Das sind rund zwanzig Minuten Unterschied pro Grillabend. Wer in einer Saison fünfundzwanzigmal grillt, wartet mit Kohle über acht Stunden länger.
Dazu kommt das Ende: Ein Gasgrill wird zugedreht, eine Glut braucht Zeit zum Ausbrennen und die Asche muss beim nächsten Mal raus.
Praktisch heißt das: Die zwanzig Minuten entscheiden darüber, ob unter der Woche spontan gegrillt wird. Wer das will, nimmt Gas, und wer den Abend ohnehin plant, verliert nichts.
Wie viel Rost ein Gast braucht
Die Rechnung mit 2342 Quadratzentimetern
Der Kugelgrill nennt 2342 Quadratzentimeter Grillfläche und sechs bis acht Personen. Das sind rund dreihundert Quadratzentimeter pro Gast.
Ein Steak belegt etwa hundertfünfzig Quadratzentimeter, ein Burgerpatty rund hundert, eine Bratwurst gut fünfzig. Drei Teile pro Person passen also in eine Runde, ohne dass nachgelegt werden muss.
Beim Spirit fehlt die Flächenangabe, aber die genannten zwei bis fünf Personen legen ungefähr die Hälfte nahe. Drei Brenner heißen zugleich drei getrennt regelbare Zonen.
Praktisch heißt das: Für große Runden ist die Kugel im Vorteil, weil alles gleichzeitig auf den Rost passt. Für die Familie am Wochenende gewinnt der Gasgrill, weil eine Zone scharf und eine andere schonend laufen kann.
Was in zehn Jahren übrig bleibt
Die Rechnung mit der Garantie
Weber nennt für den Spirit eine Herstellergarantie von bis zu zehn Jahren, für den Original Kettle zwei. Das ist kein Urteil über die Haltbarkeit, sondern eine Aussage darüber, wofür der Hersteller einsteht.

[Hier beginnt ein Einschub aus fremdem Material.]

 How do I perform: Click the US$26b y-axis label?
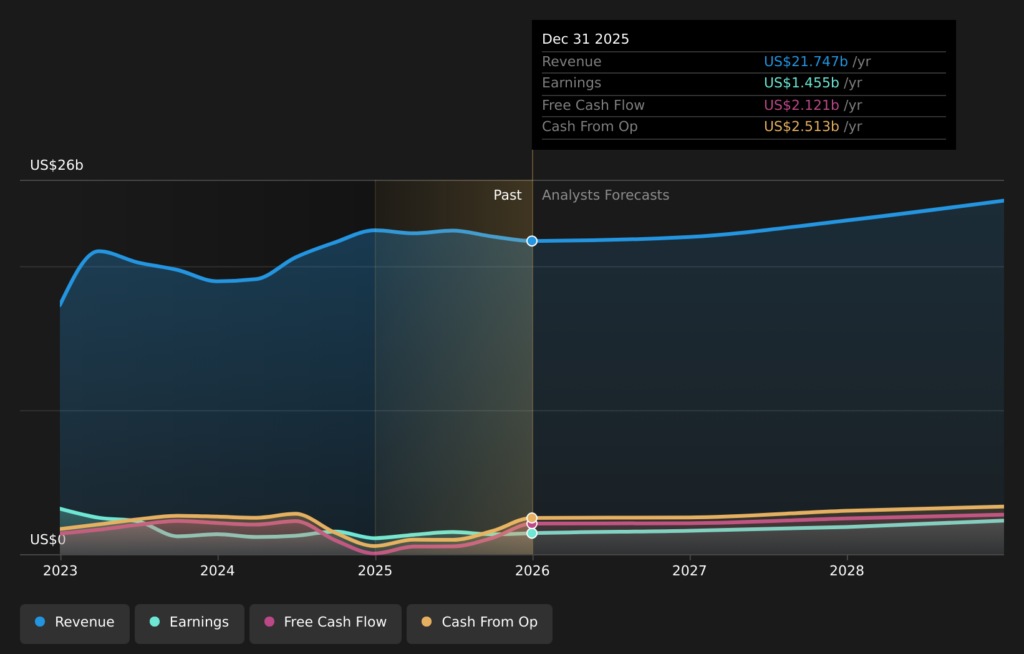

Beim Gasgrill sind Brenner, Zündung und Flavorizer-Bleche die Verschleißteile, beim Kugelgrill Rost und Lüftungsschieber. Ein Kessel aus porzellanemailliertem Stahl hat schlicht weniger Teile, die kaputtgehen können.
Beide Modelle sind so verbreitet, dass Ersatzteile über Jahre erhältlich bleiben, und das ist im Zweifel mehr wert als die Garantiedauer.

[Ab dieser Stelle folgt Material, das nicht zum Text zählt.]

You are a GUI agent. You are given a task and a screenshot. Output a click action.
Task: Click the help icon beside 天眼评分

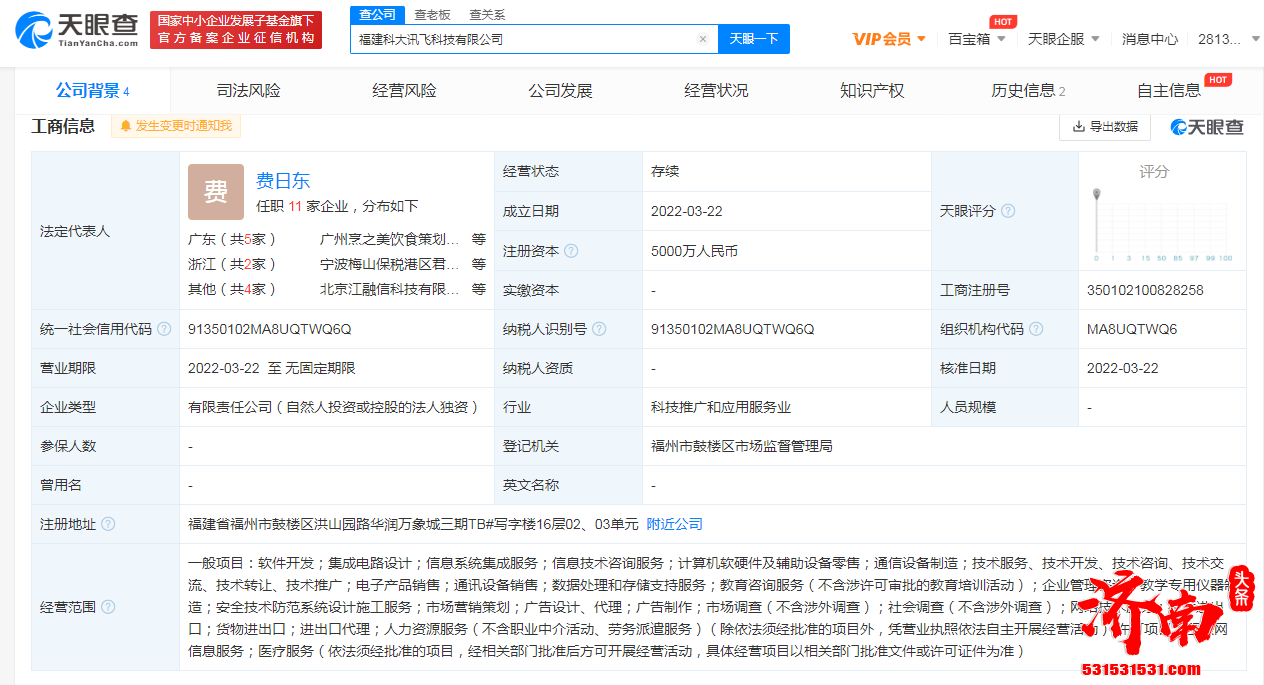pos(1008,211)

Praktisch heißt das: Die zehn Jahre sind ein Argument für den Gasgrill mit seinen beweglichen Teilen. Beim Kugelgrill fällt die kürzere Garantie kaum ins Gewicht, weil dort wenig ausfallen kann.

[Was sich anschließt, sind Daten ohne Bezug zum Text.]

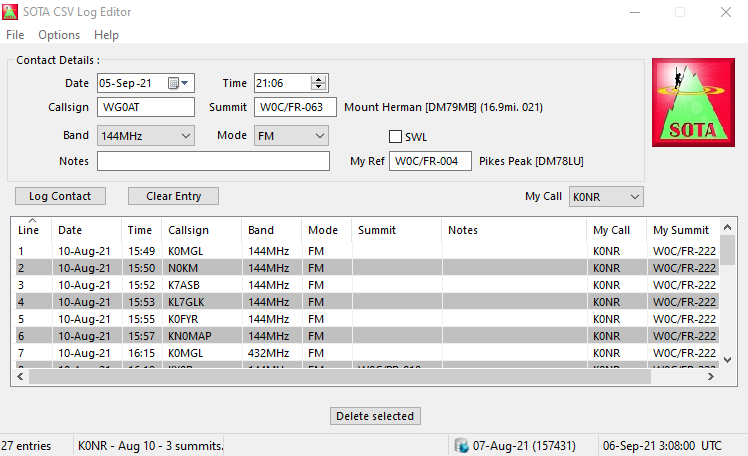
Task: Sort by the Callsign column header
Action: (x=190, y=230)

Wofür welcher Grill reicht
Wer den Kohleweg wählt, findet die Bauformen bei den Kugelgrills und im Überblick zu den Holzkohlegrills. Wie sich der Gasgrill im Einzelnen schlägt, steht im Test des Weber Spirit E-310.
Wo jeder von beiden gewinnt
Für den Spirit spricht
- In zehn Minuten auf Temperatur
- Drei getrennt regelbare Brenner
- Gusseisenrost, porzellanemailliert
- Warmhalterost und zwei Seitentische
- Herstellergarantie bis zu zehn Jahre
Für den Kettle spricht
- 2342 Quadratzentimeter für acht Personen
- Echtes Holzkohlearoma
- Rund fünfzehn statt siebenundvierzig Kilogramm
- Integriertes Deckelthermometer
- One-Touch-Reinigung in den Aschebehälter
Was in keiner Tabelle steht: Der Gasgrill braucht eine Flasche, und eine gefüllte Elfkilo-Flasche wiegt noch einmal gut zwanzig Kilogramm, die irgendwo stehen und regelmäßig getauscht werden müssen. Der Kugelgrill braucht dafür Kohle, die trocken gelagert sein will, sonst zündet sie schlecht. Beides ist kein Argument gegen den jeweiligen Grill, aber beides gehört in die Entscheidung, weil es jede Saison wiederkommt.